── KUTIPAN DOKUMEN

Payload Logo
l-171320251125184955287.jpg
Dilihat 380 kali

Penulis buku "Marhaenisme, Visi Sosial Indonesia", Izedrik Emira Moeis, saat menggelar peluncuran dan diskusi buku di sebuah kafe di Samarinda, Senin (11/8/2025) malam. (Dok: Ali/katakaltim)|

Gerakan Pemuda Marhaenis Kaltim Gelar Diskusi Menarik, Hadirkan Penulis Buku Izedrik Emira Moeis

Penulis: Ali | Editor: Agu
12 Agustus 2025

SAMARINDA — Gerakan Pemuda Marhaenis (GPM) Kalimantan Timur menggelar peluncuran dan diskusi buku "Marhaenisme, Visi Sosialisme Indonesia", di sebuah kafe di Samarinda, Senin (11/8/2025) malam.

────
── ENTRI YANG DIBERIKAN

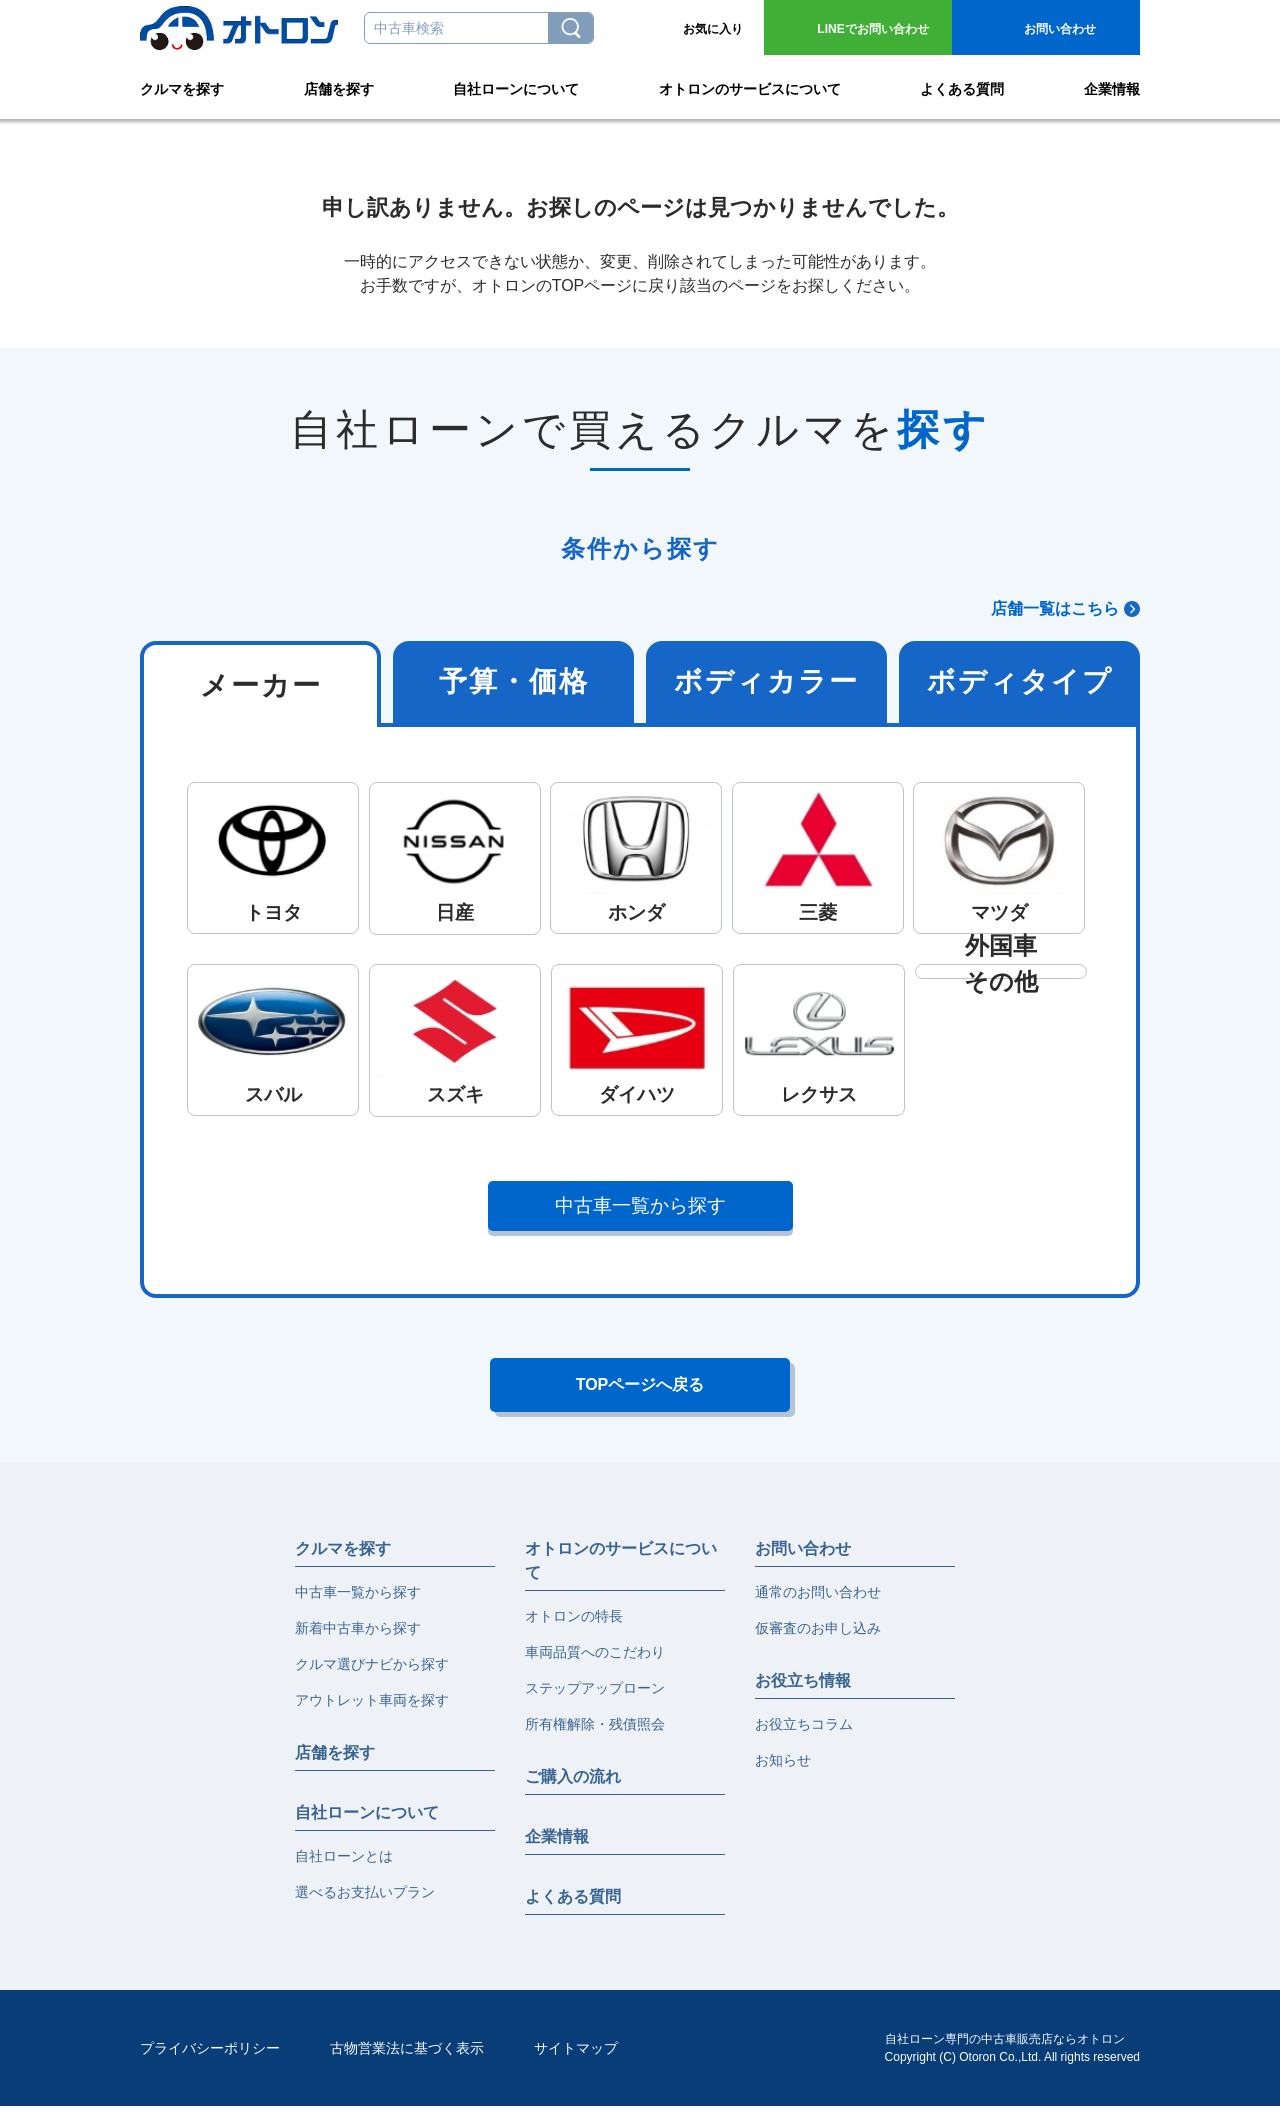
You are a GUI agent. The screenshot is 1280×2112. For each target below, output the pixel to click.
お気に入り (713, 29)
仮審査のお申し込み (818, 1634)
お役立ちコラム (804, 1730)
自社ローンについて (516, 86)
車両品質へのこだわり (595, 1658)
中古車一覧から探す (640, 1205)
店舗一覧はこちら (1055, 608)
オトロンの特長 (574, 1622)
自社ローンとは (344, 1862)
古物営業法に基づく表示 (407, 2054)
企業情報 (1112, 86)
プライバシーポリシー (210, 2054)
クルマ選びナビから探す (372, 1670)
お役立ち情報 (803, 1686)
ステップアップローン (595, 1694)
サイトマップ (576, 2054)
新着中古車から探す (358, 1634)
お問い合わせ (872, 29)
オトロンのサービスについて (750, 86)
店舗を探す (339, 86)
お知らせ (783, 1766)
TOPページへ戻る (640, 1388)
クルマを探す (182, 86)
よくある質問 (962, 86)
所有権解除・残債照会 (595, 1730)
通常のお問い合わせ (818, 1598)
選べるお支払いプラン (365, 1898)
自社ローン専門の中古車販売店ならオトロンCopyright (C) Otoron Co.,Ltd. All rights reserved (1012, 2054)
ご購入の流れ (573, 1782)
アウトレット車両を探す (372, 1706)
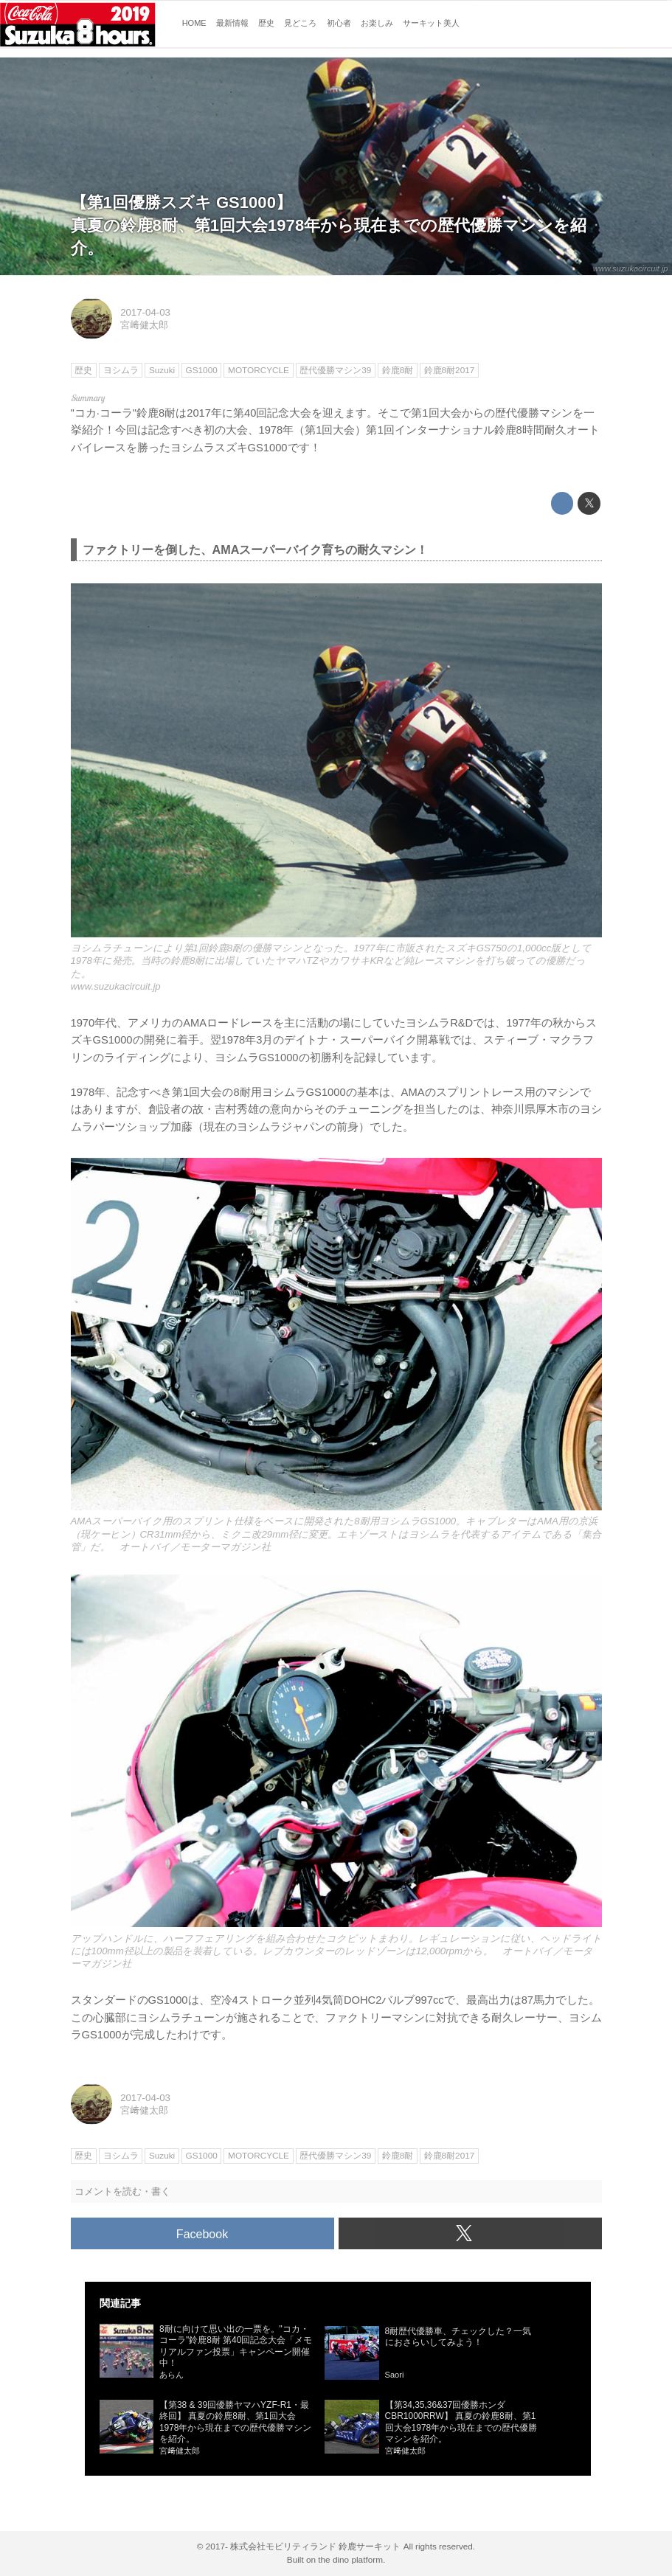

────

▸ **PETUNJUK LATIHAN**
Teruskan berita tentang peluncuran dan diskusi buku di Samarinda dari titik terakhirnya.

▸ **JAWABAN BERIKUT**
Karya menarik itu adalah hasil pikiran dan torehan tangan sosok penting di Kaltim, Izedrik Emira Moeis, yang juga ayah dari Wakil Ketua DPRD Kaltim, Ananda Emira Moeis.

Acara ini dihadiri para kader GPM, anak-anak muda hingga pegiat pemikiran politik yang ingin memahami lebih dalam ajaran marhaenisme.

Dalam paparannya, Izedrik menjelaskan buku ini ditulis untuk seluruh generasi muda Indonesia, bukan saja untuk anggota GPM.

Agar generasi muda punya pemahaman yang baik tentang konsep marhaen yang digagas oleh Founding Fader bangsa ini, Soekarno.

"Buku ini saya bikin buat seluruh generasi muda bangsa Indonesia. Bukan hanya buat GPM," ujarnya.

Ia menegaskan, tujuan utama penulisan buku ini mengenalkan kembali marhaenisme sebagai akar lahirnya Pancasila, dengan penjelasan sederhana agar mudah dipahami.

"Marhaenisme itu ideologi dan cita-cita untuk memperjuangkan rakyat miskin agar bisa hidup lebih sejahtera, sekaligus menghapus keserakahan kapitalisme," jelasnya.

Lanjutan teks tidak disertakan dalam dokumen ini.